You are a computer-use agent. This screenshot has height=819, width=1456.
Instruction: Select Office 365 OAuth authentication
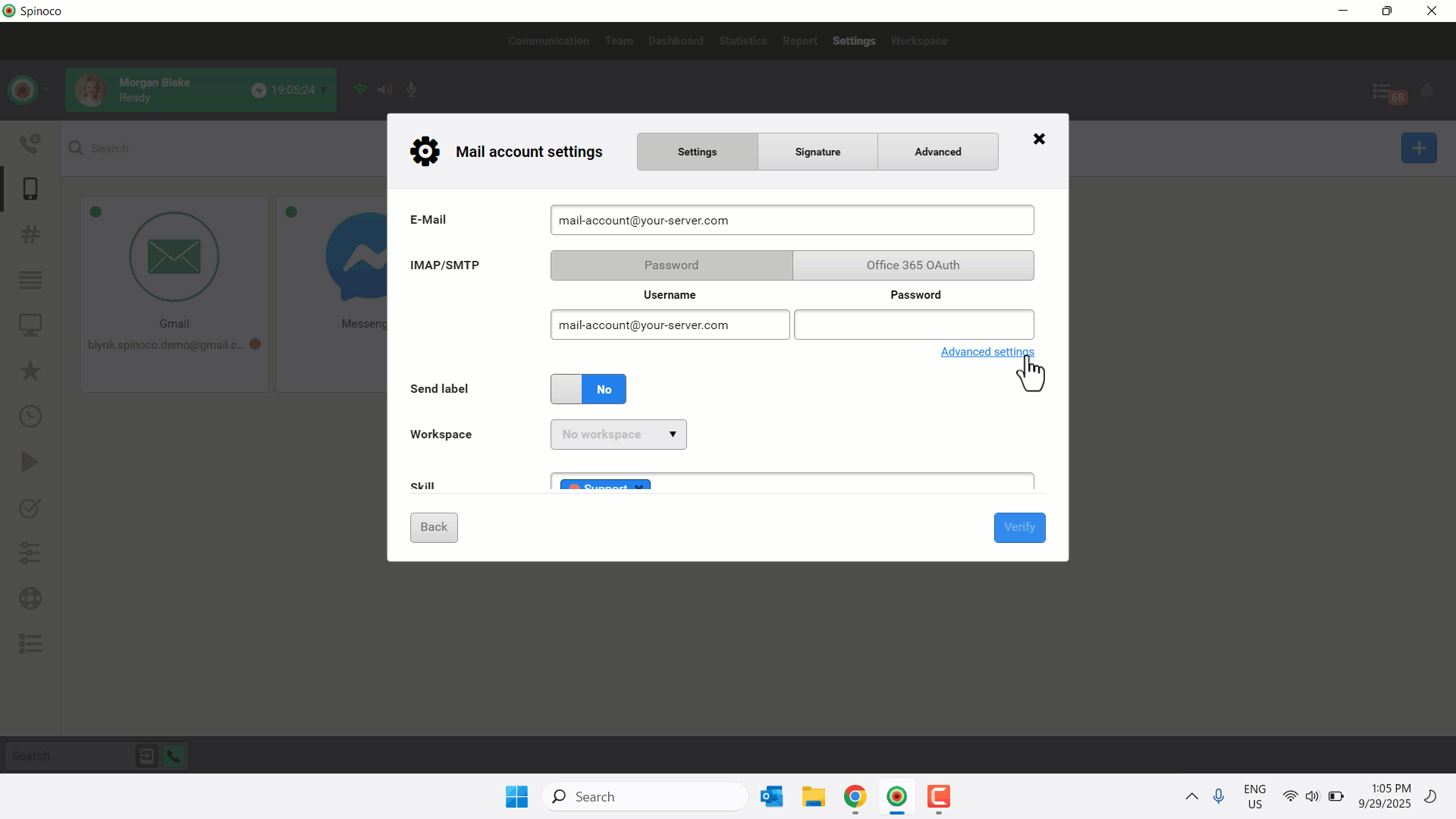pyautogui.click(x=913, y=265)
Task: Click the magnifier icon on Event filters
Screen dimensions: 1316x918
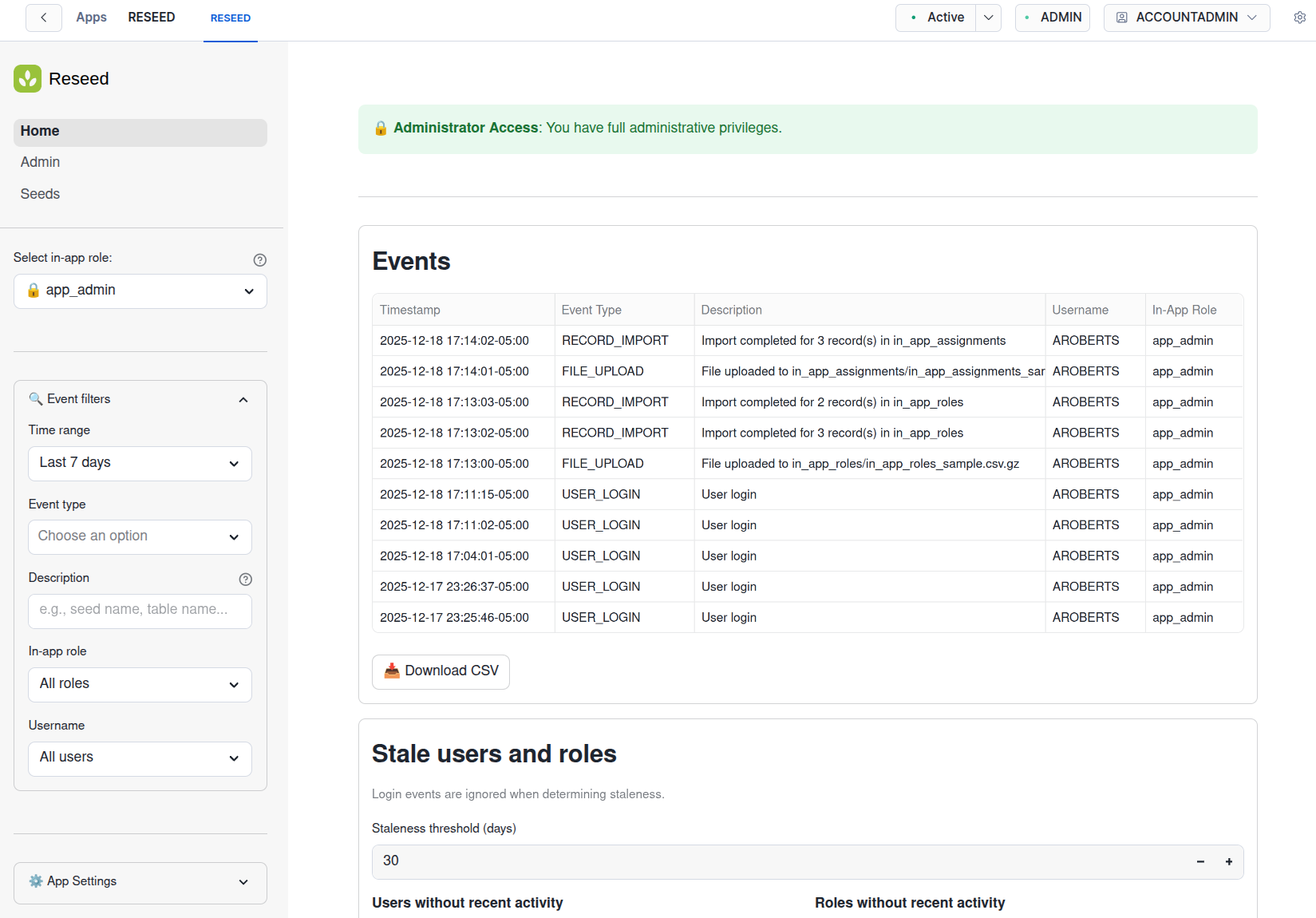Action: coord(35,398)
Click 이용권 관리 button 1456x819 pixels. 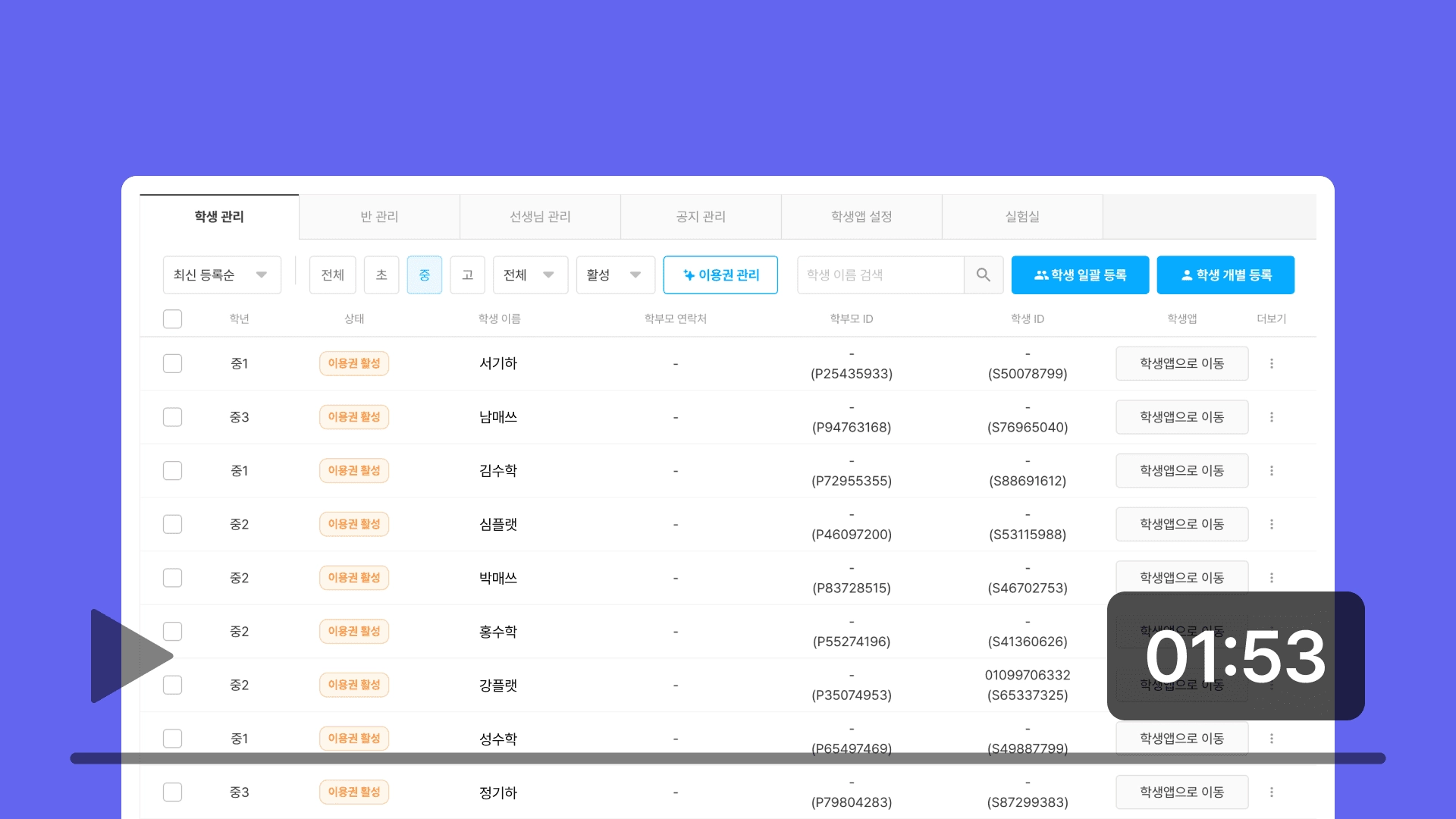click(x=720, y=275)
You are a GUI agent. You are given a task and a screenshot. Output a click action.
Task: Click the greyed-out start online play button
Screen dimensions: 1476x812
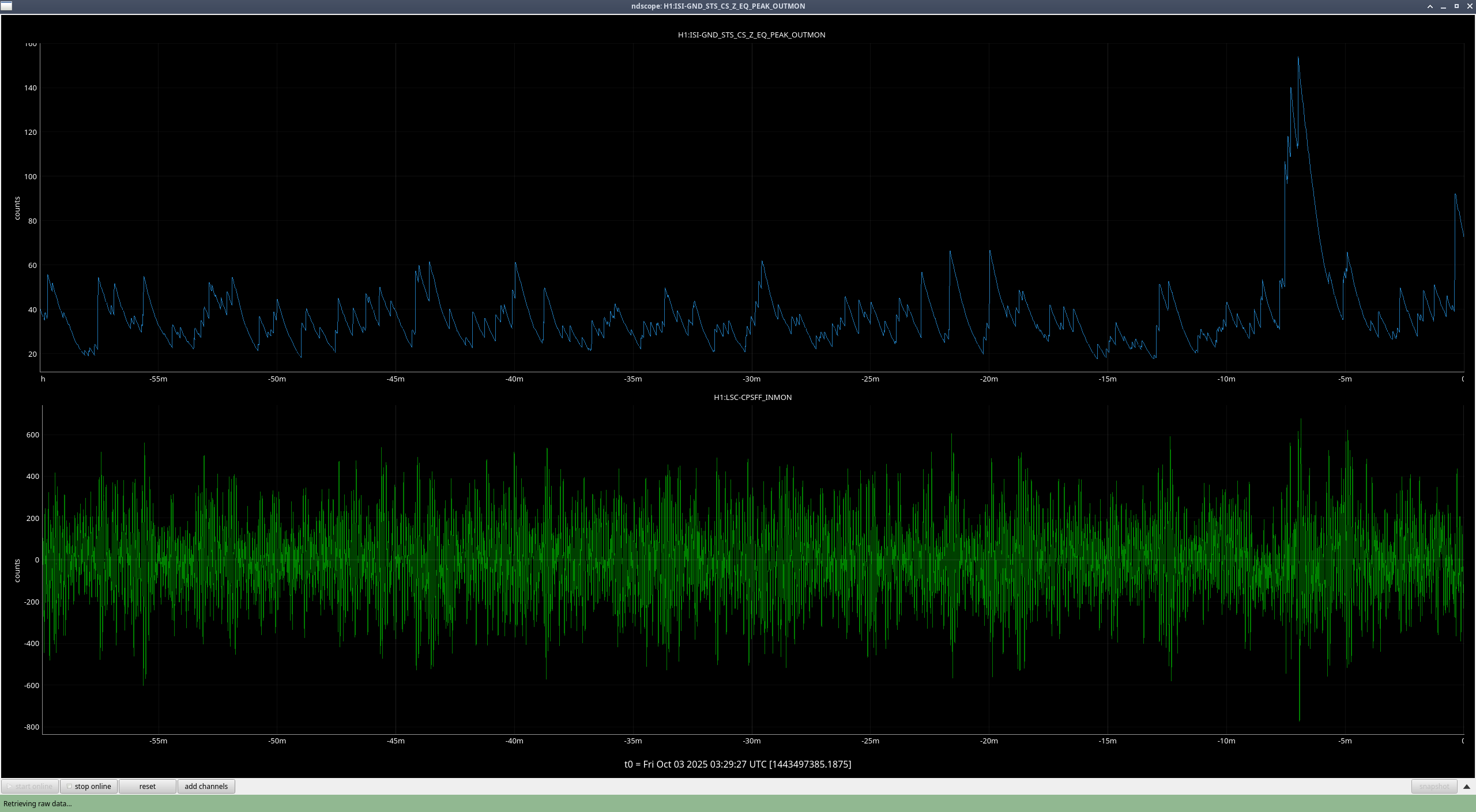coord(30,786)
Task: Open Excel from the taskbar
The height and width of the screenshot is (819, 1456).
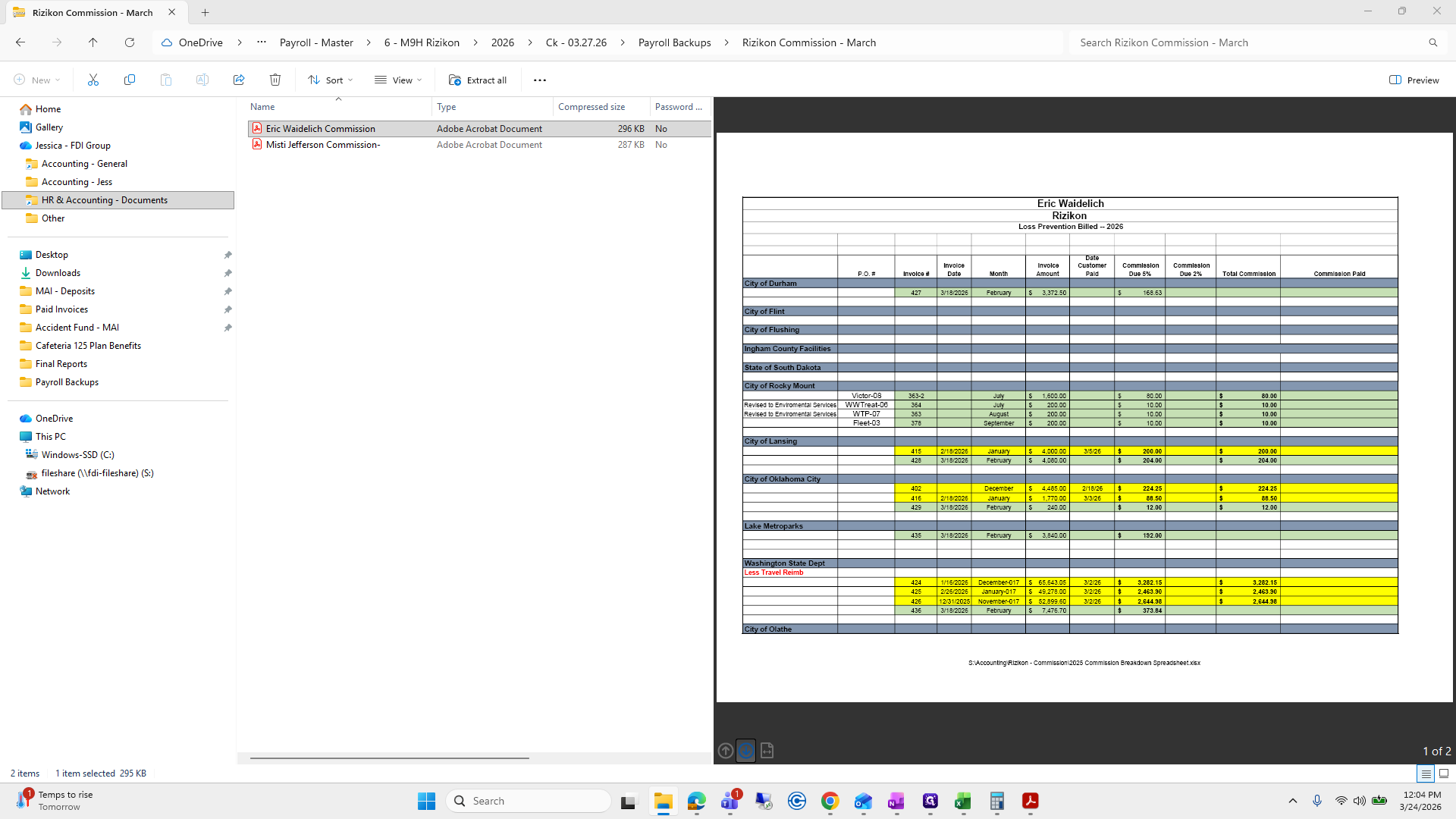Action: 963,801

Task requirements:
Which lines above include the word "agent"? Pick them out and copy them.

Written solution:
You are a computer-use agent. This screenshot has height=819, width=1456.
You are a GUI agent. You are given a task and a screenshot. Output a click action.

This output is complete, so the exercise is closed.